After you’ve set up your models or tables and configured the right RLS manager, use the tenants:rls command to create a database user with the RLS policies generated by the configured manager:

Terminal window
php artisan tenants:rls

This command needs to be executed after each schema change (e.g. migrations), or in the case of the TraitRLSManager after you’ve added/removed the relevant traits in any models or customized which models are discovered by the manager.

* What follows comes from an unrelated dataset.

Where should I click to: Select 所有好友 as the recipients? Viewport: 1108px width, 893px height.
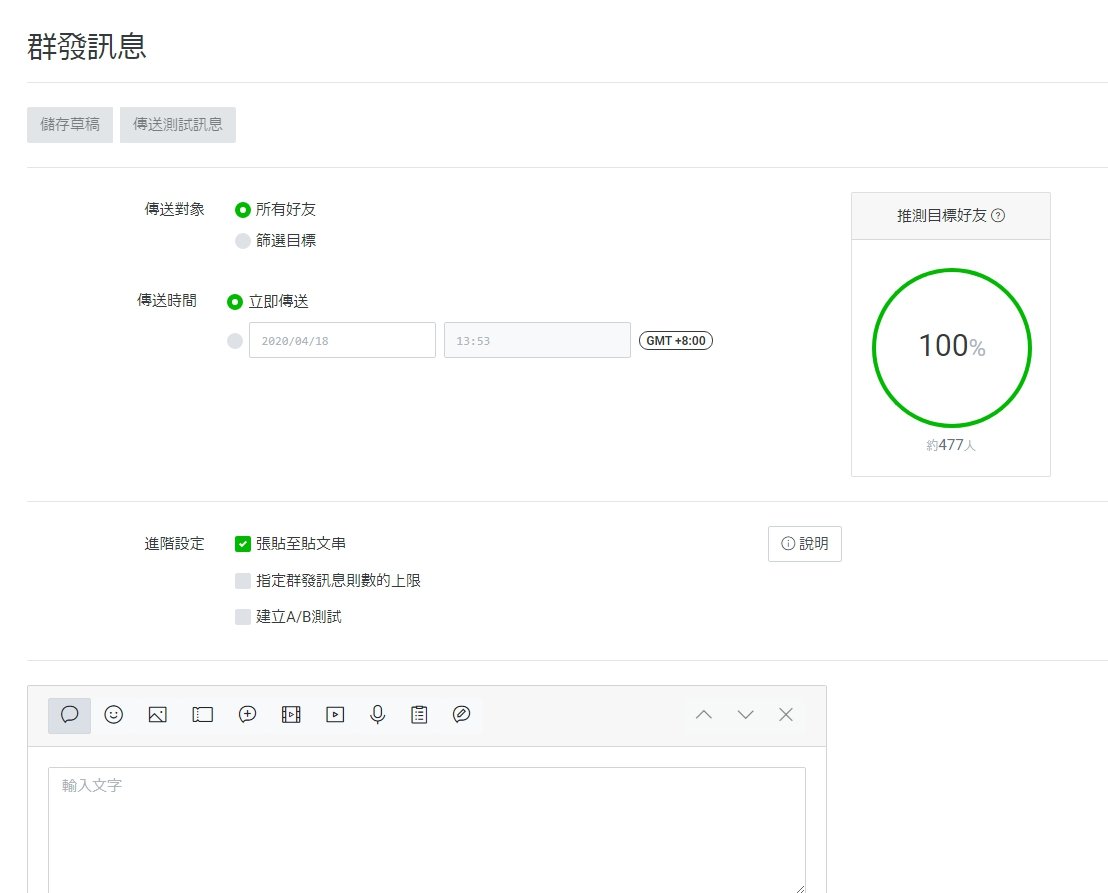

In deployment scripts, you should always run this command after php artisan migrate.

Enabling the bootstrapper

After configuring the manager and creating the RLS user, the only remaining step is to enable the bootstrapper:

config/tenancy.php
'bootstrappers' => [
Bootstrappers\PostgresRLSBootstrapper::class,
],

This bootstrapper will create the tenant connection and set it as the default connection — same as the DatabaseTenancyBootstrapper — except it will point at your central schema. The only difference is that it will be connected via the user created using the tenants:rls command, and the session variable will be set.

Migrations

Once RLS policies are created for a table, it’s impossible to modify it until the policy is dropped.

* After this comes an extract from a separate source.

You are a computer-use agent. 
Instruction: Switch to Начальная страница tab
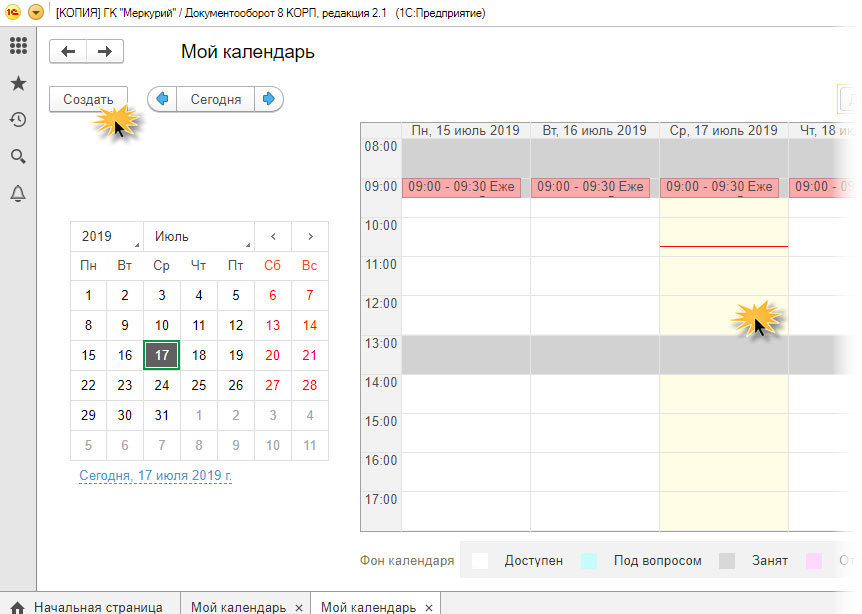[x=97, y=607]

To solve this, you may use the tenancy()->dropRLSPolicies() helper in your migrations:

add_foo_column_to_users_table.php
public function up(): void
{
tenancy()->dropRLSPolicies('comments');
Schema::table('users', function (Blueprint $table) {
$table->string('foo');
});
}

And run tenants:rls immediately after running migrations to re-create these policies.

Since migrations can fail, you should make sure tenants:rls always executes after php artisan migrate no matter what exit code that command returns. Alternatively, if a failing command halts your entire deployment script, use Laravel’s maintenance mode so that the application remains in maintenance mode if tenants:rls didn’t execute.

Deployment script
php artisan down
php artisan migrate
php artisan tenants:rls
php artisan up

Policy hashing

The tenants:rls command calls the generateQueries() method on the configured RLS manager. After these queries are generated, it updates each query’s name to include a hash of the policy body2.

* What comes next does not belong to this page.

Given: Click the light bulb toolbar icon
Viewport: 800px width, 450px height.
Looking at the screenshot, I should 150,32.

This is used as a simple approach to versioning the policies — the command knows to create policies that don’t exist yet, but thanks to hashing it can also drop and re-create any policies that are outdated.

Accessing central data

As mentioned at the start of this page, the bootstrapper creates a new connection (tenant), so you can still use the central connection to access central data.

The easiest way to do this is to apply the CentralConnection trait on a model. That will make Eloquent use the central connection instead of the default connection.

For raw DB queries, you may use DB::connection(...).

Footnotes

  1. The session variable is also set (on bootstrap) and reset (on revert), thus rendering the connection mostly unusable when tenancy is not initialized. This is helpful in case the connection gets accidentally injected somewhere — accessing data from the wrong tenant is prevented.

  2. The hash used is substr(sha1($policyBody), 0, 6) to be specific. This produces a short but unique enough version identifier. It doesn’t have to be cryptographically secure, and the odds of collisions are basically nonexistent even with this short substring.